*Exercise requirements:* In the records below, locate the line containing "Click the required", then extract it and all following lines exactly, ending with the last line.

------ Data for processing

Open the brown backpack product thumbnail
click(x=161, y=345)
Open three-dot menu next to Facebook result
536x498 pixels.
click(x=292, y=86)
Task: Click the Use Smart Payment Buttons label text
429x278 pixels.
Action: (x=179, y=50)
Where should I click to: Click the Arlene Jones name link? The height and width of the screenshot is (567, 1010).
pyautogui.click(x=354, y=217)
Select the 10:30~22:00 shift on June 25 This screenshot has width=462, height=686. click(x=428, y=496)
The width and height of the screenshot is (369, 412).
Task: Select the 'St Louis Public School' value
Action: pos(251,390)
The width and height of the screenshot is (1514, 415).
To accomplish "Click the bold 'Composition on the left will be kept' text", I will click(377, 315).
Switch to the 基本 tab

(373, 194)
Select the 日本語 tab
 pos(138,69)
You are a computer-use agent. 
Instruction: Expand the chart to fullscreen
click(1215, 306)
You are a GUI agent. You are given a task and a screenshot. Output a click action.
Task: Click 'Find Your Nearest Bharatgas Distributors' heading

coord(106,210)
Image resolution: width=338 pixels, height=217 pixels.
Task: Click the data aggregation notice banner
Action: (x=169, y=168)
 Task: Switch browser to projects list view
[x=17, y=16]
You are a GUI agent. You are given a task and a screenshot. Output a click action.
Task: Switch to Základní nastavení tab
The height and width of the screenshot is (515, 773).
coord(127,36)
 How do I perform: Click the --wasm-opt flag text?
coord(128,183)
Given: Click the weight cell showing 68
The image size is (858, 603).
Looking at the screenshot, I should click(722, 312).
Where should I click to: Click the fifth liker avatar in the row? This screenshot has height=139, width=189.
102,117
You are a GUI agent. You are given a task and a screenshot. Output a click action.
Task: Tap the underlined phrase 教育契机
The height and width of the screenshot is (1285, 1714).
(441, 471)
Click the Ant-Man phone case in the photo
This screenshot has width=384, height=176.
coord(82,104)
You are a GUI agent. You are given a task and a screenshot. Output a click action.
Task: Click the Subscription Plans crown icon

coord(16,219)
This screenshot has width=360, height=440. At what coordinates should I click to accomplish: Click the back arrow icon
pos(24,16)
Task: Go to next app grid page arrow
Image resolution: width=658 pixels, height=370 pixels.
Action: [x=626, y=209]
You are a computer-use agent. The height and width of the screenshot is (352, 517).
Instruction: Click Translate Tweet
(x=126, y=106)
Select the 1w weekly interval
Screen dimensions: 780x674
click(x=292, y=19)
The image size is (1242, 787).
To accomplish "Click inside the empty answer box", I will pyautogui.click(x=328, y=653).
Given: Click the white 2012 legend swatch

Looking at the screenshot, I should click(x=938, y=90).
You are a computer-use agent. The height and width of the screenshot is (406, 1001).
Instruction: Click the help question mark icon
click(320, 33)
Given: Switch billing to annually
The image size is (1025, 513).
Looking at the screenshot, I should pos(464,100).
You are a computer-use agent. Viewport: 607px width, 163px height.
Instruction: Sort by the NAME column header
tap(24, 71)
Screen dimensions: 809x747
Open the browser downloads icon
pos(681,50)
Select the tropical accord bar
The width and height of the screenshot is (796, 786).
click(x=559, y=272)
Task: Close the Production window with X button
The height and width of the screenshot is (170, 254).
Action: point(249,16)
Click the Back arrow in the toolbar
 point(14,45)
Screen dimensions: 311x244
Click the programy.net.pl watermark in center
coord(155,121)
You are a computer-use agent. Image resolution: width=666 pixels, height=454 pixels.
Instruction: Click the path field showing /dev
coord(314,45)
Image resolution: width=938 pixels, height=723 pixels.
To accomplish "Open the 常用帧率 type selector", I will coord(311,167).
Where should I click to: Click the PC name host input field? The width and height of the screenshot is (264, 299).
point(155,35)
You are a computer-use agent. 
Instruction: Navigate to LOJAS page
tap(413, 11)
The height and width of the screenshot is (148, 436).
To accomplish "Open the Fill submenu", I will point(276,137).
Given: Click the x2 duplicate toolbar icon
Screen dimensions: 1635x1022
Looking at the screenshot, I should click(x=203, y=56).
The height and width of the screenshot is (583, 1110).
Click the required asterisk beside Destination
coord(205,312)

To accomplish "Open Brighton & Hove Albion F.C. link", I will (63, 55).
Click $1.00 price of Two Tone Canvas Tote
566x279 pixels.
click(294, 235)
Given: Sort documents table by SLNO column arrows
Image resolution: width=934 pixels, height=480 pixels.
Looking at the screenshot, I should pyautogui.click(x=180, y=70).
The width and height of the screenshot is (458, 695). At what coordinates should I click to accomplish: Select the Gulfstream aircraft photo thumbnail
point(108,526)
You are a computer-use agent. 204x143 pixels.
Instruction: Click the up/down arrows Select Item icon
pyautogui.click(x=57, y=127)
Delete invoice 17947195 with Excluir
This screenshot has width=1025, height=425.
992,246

------------

*Answer for the task:*
Click the required asterisk beside Destination
coord(205,312)

To accomplish "Open Brighton & Hove Albion F.C. link", I will (63, 55).
Click $1.00 price of Two Tone Canvas Tote
566x279 pixels.
click(294, 235)
Given: Sort documents table by SLNO column arrows
Image resolution: width=934 pixels, height=480 pixels.
Looking at the screenshot, I should pyautogui.click(x=180, y=70).
The width and height of the screenshot is (458, 695). At what coordinates should I click to accomplish: Select the Gulfstream aircraft photo thumbnail
point(108,526)
You are a computer-use agent. 204x143 pixels.
Instruction: Click the up/down arrows Select Item icon
pyautogui.click(x=57, y=127)
Delete invoice 17947195 with Excluir
This screenshot has width=1025, height=425.
992,246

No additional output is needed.